まだ、私の中にいるから、君の大切さにちょっと鈍感になっているところもある。
産まれてから「あー!!もっと私の中にいたときにああしていればよかった!」と悔しがってもそれは私のせいだね。

ぽこぽこと等間隔でリズムを刻んで、君は存在を知らせてくる。ぐっぐっ、ぐりぐりと体を縦にしたり横にしたりしている。
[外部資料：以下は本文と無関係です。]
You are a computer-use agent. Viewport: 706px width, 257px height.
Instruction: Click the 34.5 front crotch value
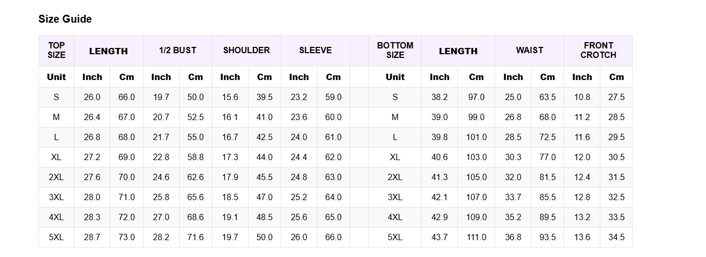click(616, 237)
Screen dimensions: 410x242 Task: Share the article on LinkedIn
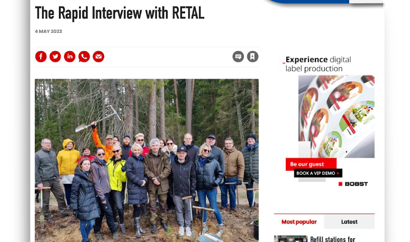click(70, 57)
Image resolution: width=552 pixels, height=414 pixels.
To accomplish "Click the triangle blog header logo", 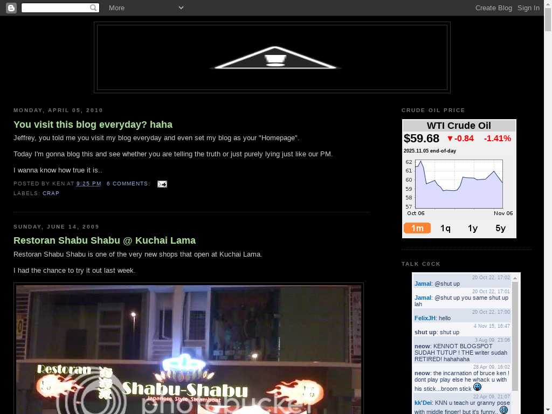I will (x=275, y=58).
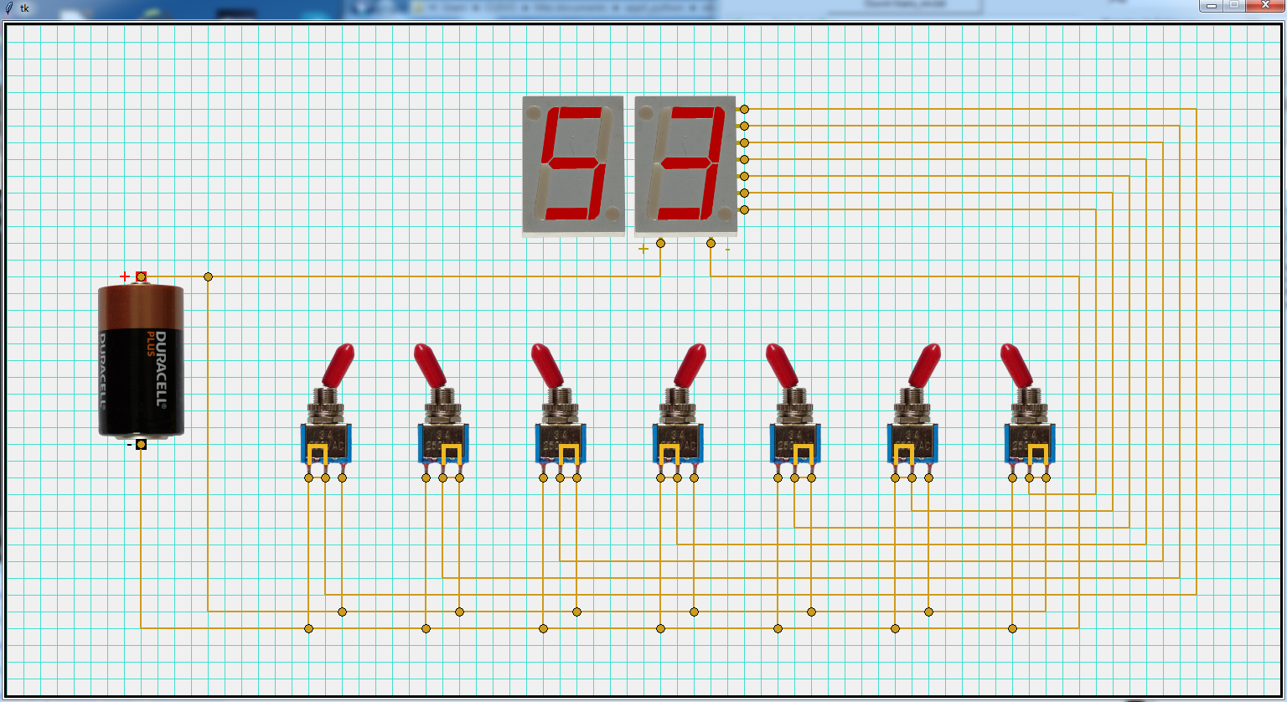Click the lowest segment pin beside the display
This screenshot has height=702, width=1287.
coord(744,209)
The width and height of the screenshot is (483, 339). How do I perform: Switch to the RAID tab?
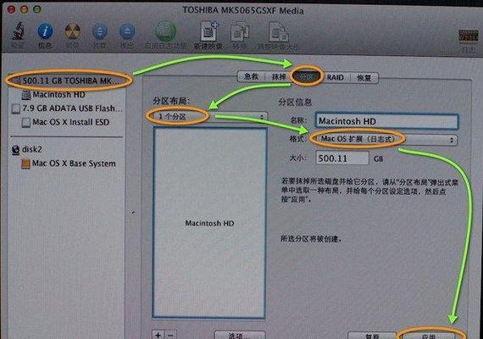(x=336, y=77)

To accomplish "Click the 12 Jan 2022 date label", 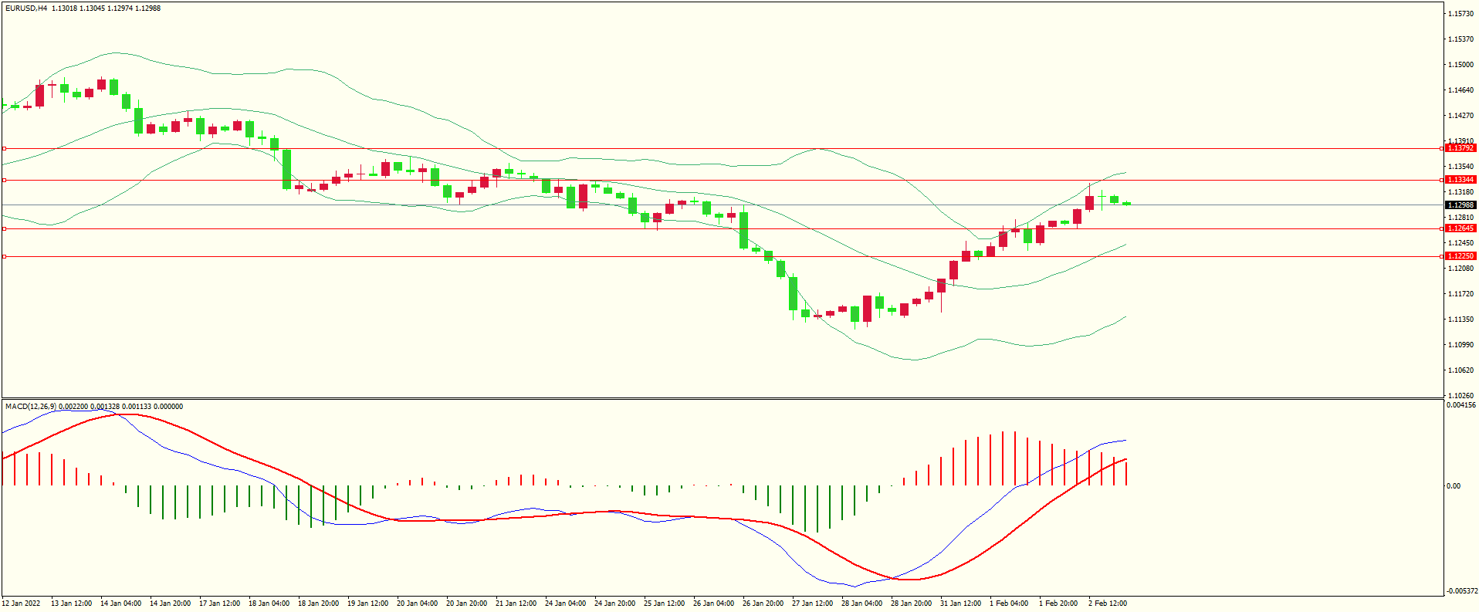I will 21,604.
この前先生が、君のお尻の位置が私の胸の真下にあって、膝を伸ばして入っているって教えてくれて、ふふっと笑った。
「人」が一人、自分のお腹の中でお尻を私の顔の方に向けて縦になって生きてるなんて可笑しいから。
そう、だから、どうしたって君のことを気にしないわけにはいかない。

今日は君のことを思って、最近は”ばあば”と自分を呼ぶ、私の母のことを話したい。

母とはずっと離れて暮らしていたから忘れていたことがある。母は、とんでもなく私に優しい人だ。他のおかあさんを知らないから比べようもないのだけれど、私が元気がなさそうだと決まって「大丈夫よ」と顔を見て話しかけてくれた。
パートの日でもご飯は必ず用意があって、「冷蔵庫に昨日の炒飯の残りと冷凍食品のコロッケがあるから、それをチンして食べてね!」と書き置きをしておいてくれるような人。
それが当たり前ではないんだと感じたのは結婚してからで、毎朝りんごを剥くことも部屋をきれいに保つことも、私には無理だった。
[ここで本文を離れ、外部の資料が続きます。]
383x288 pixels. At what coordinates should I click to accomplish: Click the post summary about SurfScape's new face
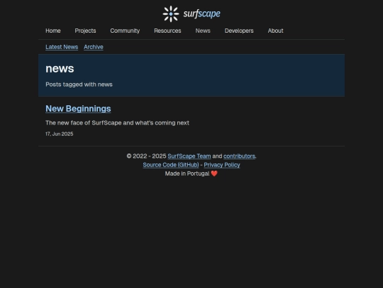click(117, 123)
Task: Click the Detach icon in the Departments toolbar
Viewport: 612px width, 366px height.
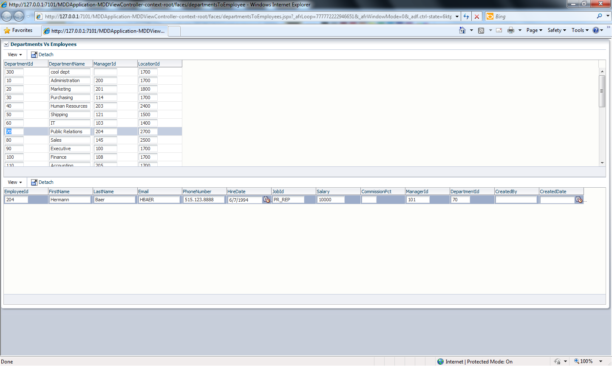Action: point(34,54)
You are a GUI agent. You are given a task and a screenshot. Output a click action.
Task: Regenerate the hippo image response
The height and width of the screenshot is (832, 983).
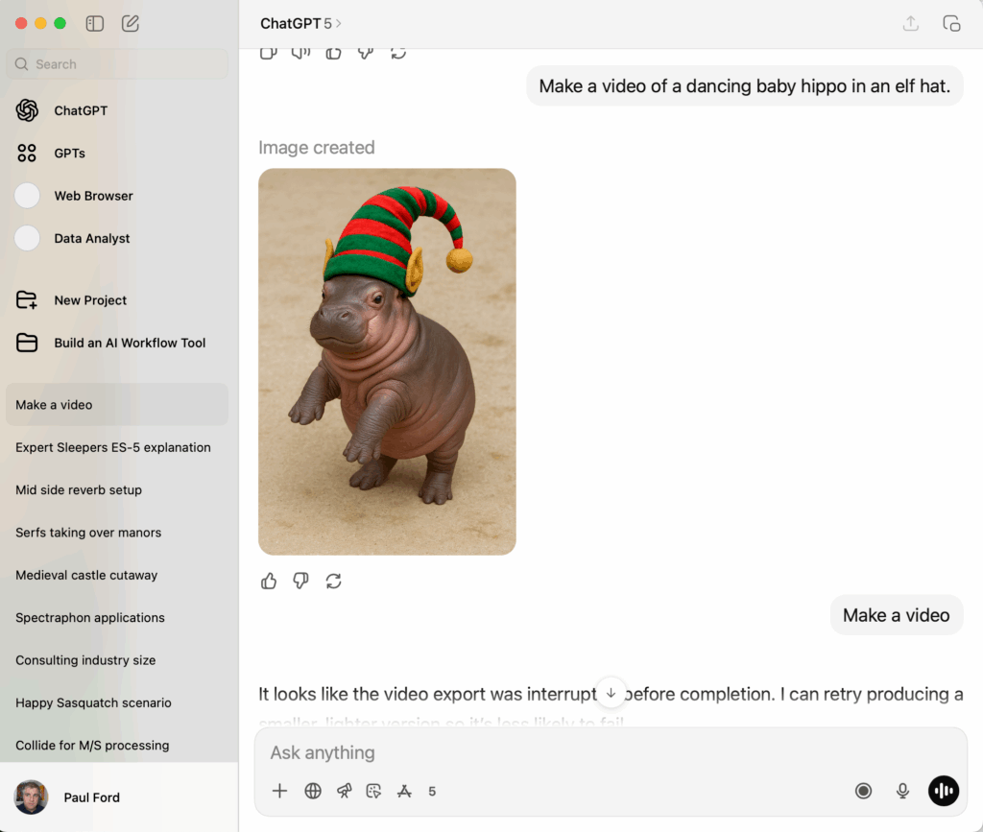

母は、私がソファーに座っていると隣にきて、ふわふわの泡を壊さないように大切に私のお腹を触る。”触る”と言うよりも、触れてはいけないものを触れるようにお腹に手を”乗せる”と言った方が正しいかもしれない。
そして私のお腹を見ながら、「かわいいね、かわいいね。」と何度も、本当に何度も言う。
娘の大きく育ったお腹をみて、こんなに優しく「かわいいね」と言えるのが母親らしい。たぶん、私よりもずっと君を「かわいいね」と思っている気がする。

私はまだ、自分のお腹を見てそんなに何度も「かわいいね」とは思えない。この大きなお腹は、”自分の”お腹であって、その奥に生きている”君”を、そこまでありありとは想像できていないのかもしれない。
十月十日一心同体ではない君のことを、心から「かわいいね」と言えるのが、私の母で、君のばあばだよ。